> _ARTICLE_
- - -
Get the Top 3 regions

Command
curl 'https://api.talkwalker.com/api/v1/search/histogram/source_region?access_token=demo&q=cats&top_n=3&pretty=true'
response
{
"status_code": "0",
"status_message": "OK",
"request": "GET /api/v1/search/histogram/source_region?access_token=demo&q=cats&top_n=3&pretty=true",
"result_histogram": {
"data": [
{
"v": [2006.0],
"key": {
"country_code": "us",
"region": "California",
"short_id": "california_us"
}
},
{
"v": [1599.0],
"key": {
"country_code": "ph",
"region": "Isabela (province)",
"short_id": "isabela_ph"
}
},
{
"v": [786.0],
"key": {
"country_code": "us",
"region": "New York",
"short_id": "newyork_us"
}
}
],
"total_hits": 17914
},
"request_id": "#qyc8lsx8lof6#"
}

region serves as string-based indicator of a bucket, while v represents the number of elements inside. The number of total results is provided in the total_hits.
- - -
> _DATA ENTRIES_
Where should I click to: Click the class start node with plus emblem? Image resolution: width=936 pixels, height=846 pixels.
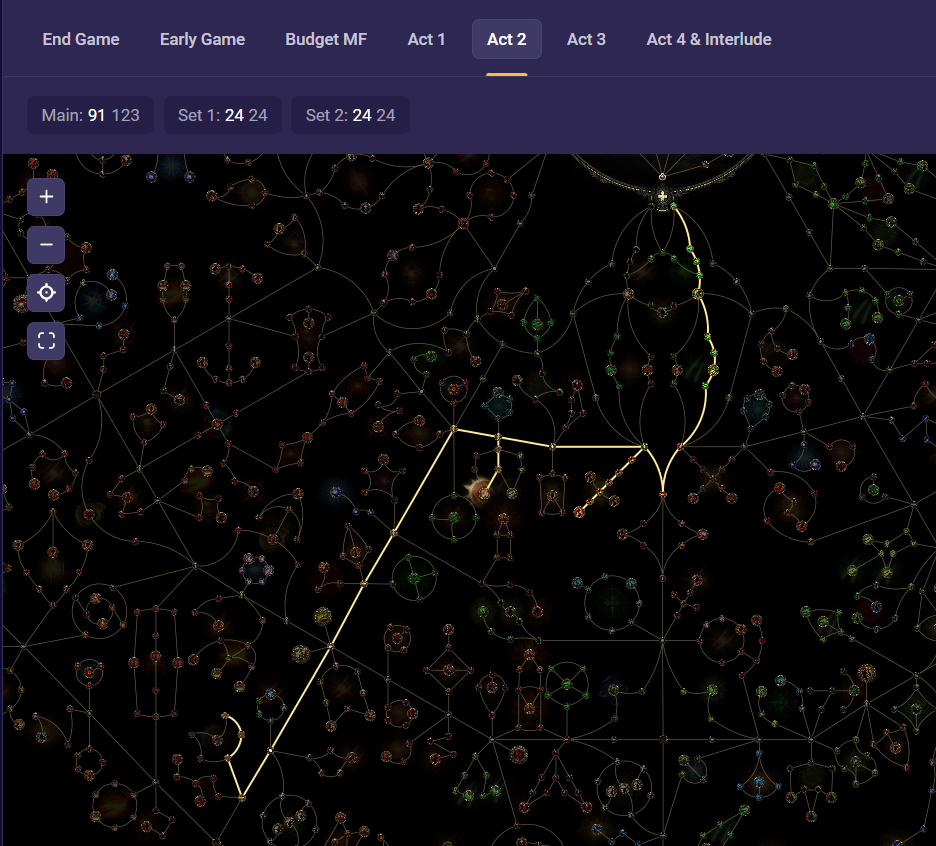(x=662, y=197)
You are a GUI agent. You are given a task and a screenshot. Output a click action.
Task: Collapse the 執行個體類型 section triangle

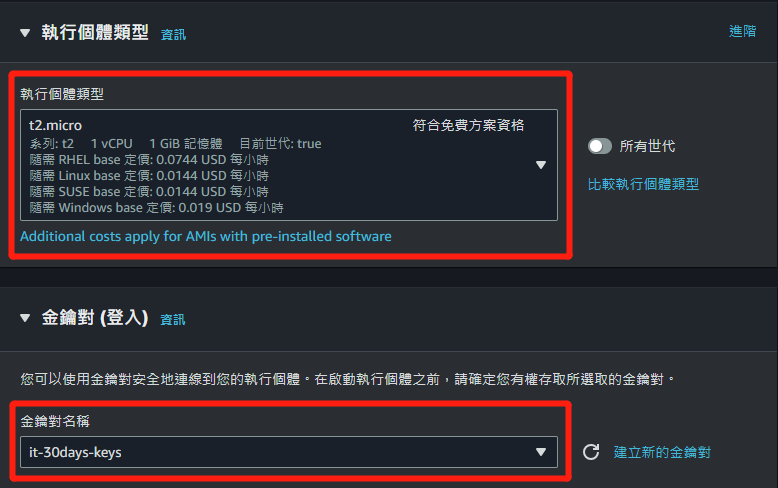(25, 33)
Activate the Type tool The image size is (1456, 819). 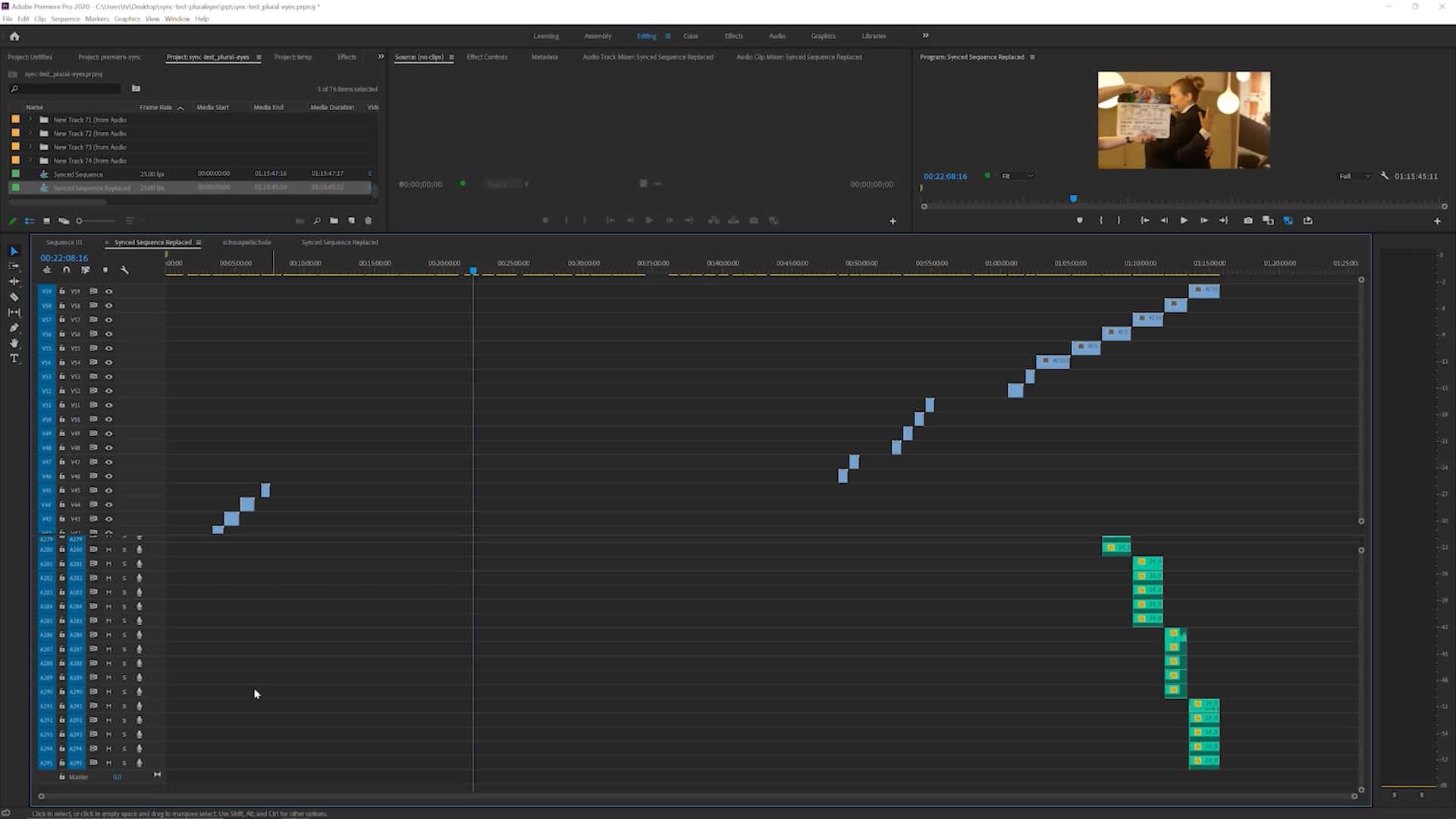click(14, 358)
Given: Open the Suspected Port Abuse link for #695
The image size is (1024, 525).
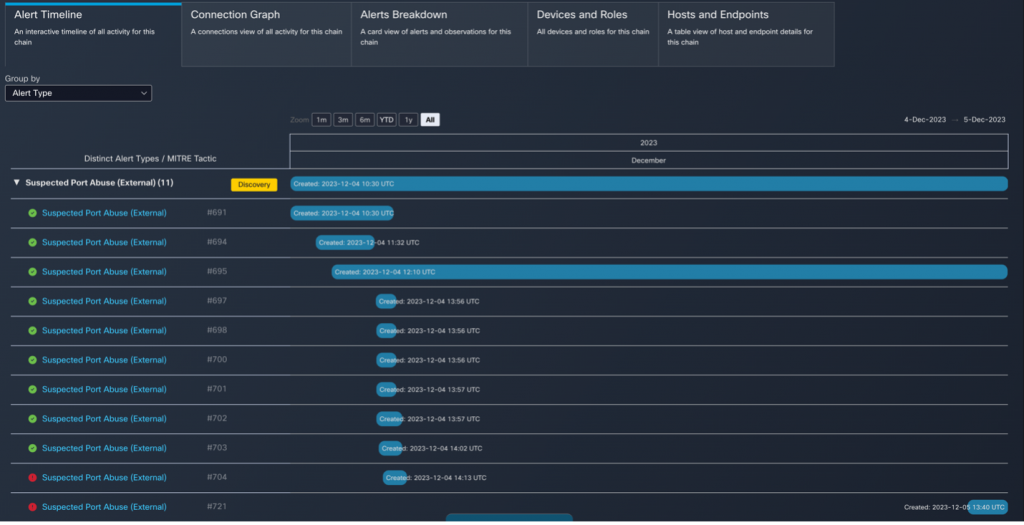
- - -
> _TASKS FOR THIS EXERCISE_
1) How would you render this sentence from the region histogram page in Spanish: "The number of total results is provided in the total_hits."?
2) Can you carry on the region histogram page from the point where it stops?

> _SET OF ANSWERS_
1) El número de resultados totales se proporciona en total_hits.

2)
Get the Top 3 cities

Command
curl 'https://api.talkwalker.com/api/v1/search/histogram/source_city?access_token=demo&q=cats&top_n=3&pretty=true'
response
{
"status_code": "0",
"status_message": "OK",
"request": "GET /api/v1/search/histogram/source_city?access_token=demo&q=cats&top_n=3&pretty=true",
"result_histogram": {
"data": [
{
"v": [1598.0],
"key": {
"country_code": "ph",
"region": "Isabela (province)",
"city": "Jones, Isabela",
"short_id": "jones_isabela_ph"
}
},
{
"v": [948.0],
"key": {
"country_code": "us",
"region": "California",
"city": "San Francisco",
"short_id": "sanfrancisco_california_us"
}
},
{
"v": [737.0],
"key": {
"country_code": "us",
"region": "South Dakota",
"city": "Sioux Falls, South Dakota",
"short_id": "siouxfalls_southdakota_us"
}
}
],
"total_hits": 12971
},
"request_id": "#qyc8uo6qqxiz#"
}

city serves as string-based indicator of a bucket, while v represents the number of elements inside. The number of total results is provided in the total_hits.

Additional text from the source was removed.